IT IS NOT REASONABLE for an 88 year old woman to expect not one, not two, but THREE people to throw years of their lives away on her "care" (or rather, her dog's care...) just because she MIGHT "feel bad" if she has to leave her house, or because some unknown random person decades from now might say to you, "See?! Your MIL knew what she was talking about!" No. Just no!

Your MIL's demands are NOT reasonable, your SIL's response is NOT reasonable, and your DH needs to get on the same page because we are looking at a HUGE crash in the not too distant future. I'm sure he feels awful watching her. HE IS TOO CLOSE TO THE PROBLEM. She needs to have reasonable care staff who aren't going to say things like, "Oh, she wishes the good lord would take her, we have to bend over backward for every little thing she wants."

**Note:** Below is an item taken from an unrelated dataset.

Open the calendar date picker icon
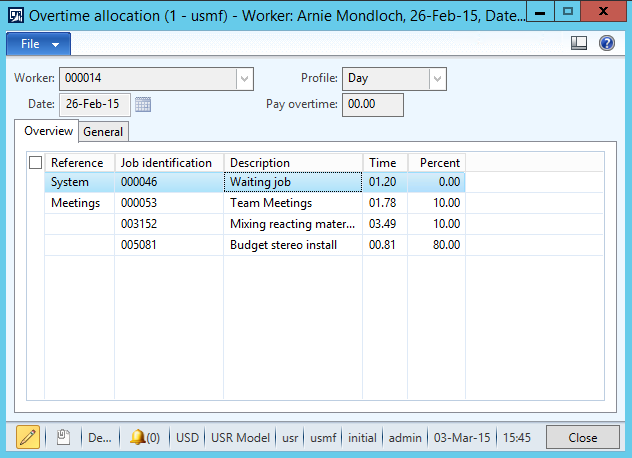The image size is (632, 458). pos(143,103)
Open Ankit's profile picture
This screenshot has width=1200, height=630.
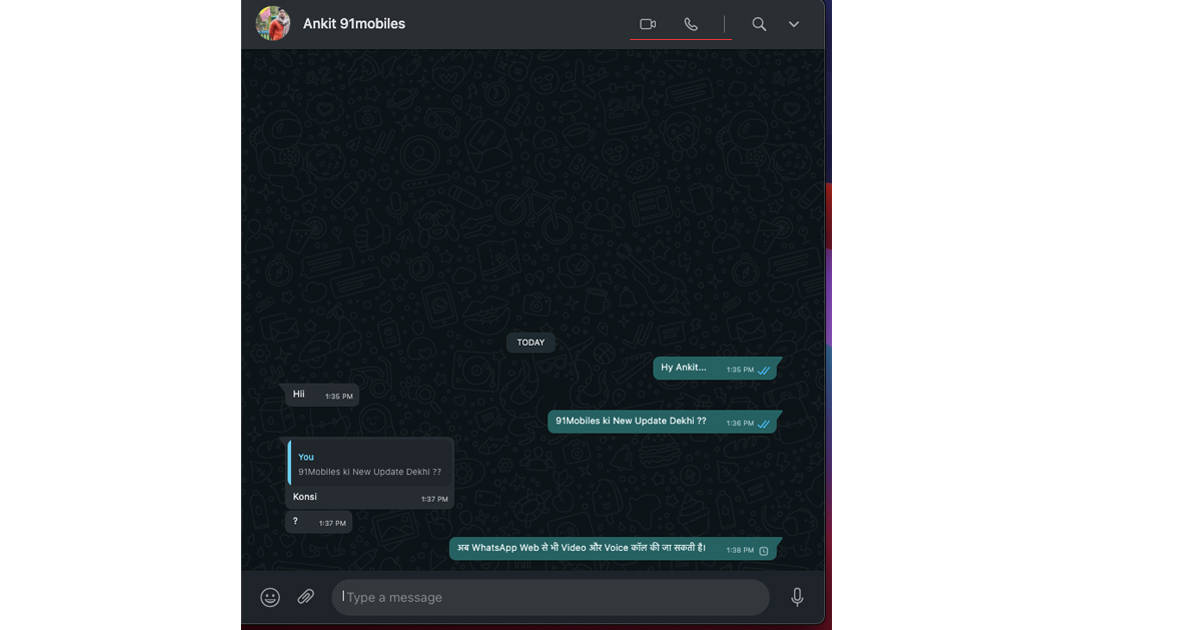pos(273,23)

From the age of twelve, I heard my grandma talking about how she wanted God to take her, she wanted to go "home with (grandpa)", etc etc etc. When would she say this? When she wanted attention/people to fuss over her. I learned VERY quickly to ignore it or say "Oh, I'm sorry" or something noncommittal. She WANTED people to flip out and ask her how they could possibly make her horrible life better. (And my mother is doing it now, too...)

Just remember, your MIL is physically frail but she is still manipulative. This is a woman who has been nasty to the entire family, right down to innocent little kids!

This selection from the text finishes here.